Au-delà des problèmes liés à la sexualité, le port d’une pompe à insuline peut représenter un obstacle à la vie sexuelle chez certains patients. L’appareil peut paraître encombrant, gênant physiquement ou visuellement, et certains doutent de la possibilité de pouvoir l’enlever pendant les rapports.

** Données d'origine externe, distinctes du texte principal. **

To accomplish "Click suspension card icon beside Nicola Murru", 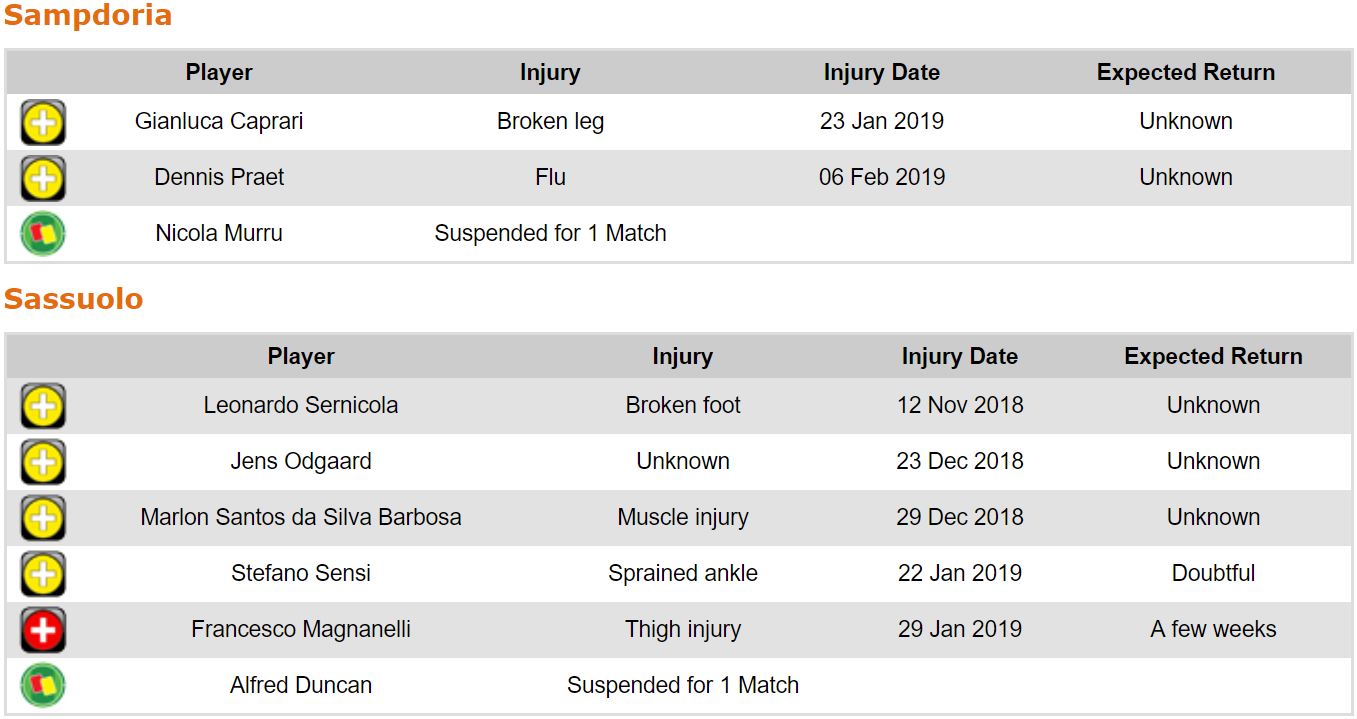I will 43,235.
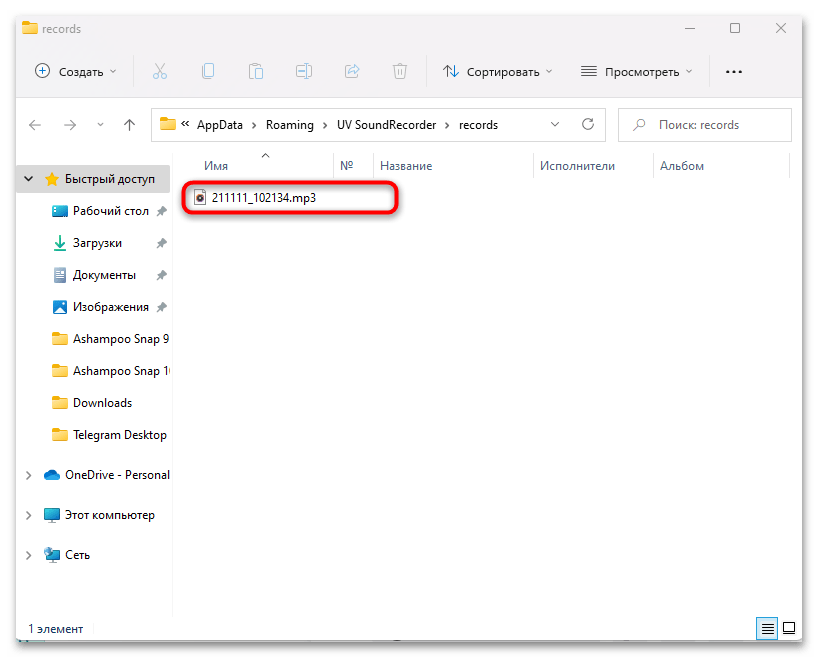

Pourtant, il est tout à fait possible de débrancher temporairement la pompe (sauf pour les pompes patch qui ne peuvent être retirées) pour ne pas être gêné, et de la rebrancher ensuite. Il s’agit alors de bien surveiller sa glycémie avant et après l’acte pour pouvoir préparer son organisme ou rectifier sa glycémie. En cas d’hypoglycémie, il sera nécessaire de se resucrer avant. Certains patients utilisent un bouchon ou même un pansement pour obstruer le cathéter de la pompe.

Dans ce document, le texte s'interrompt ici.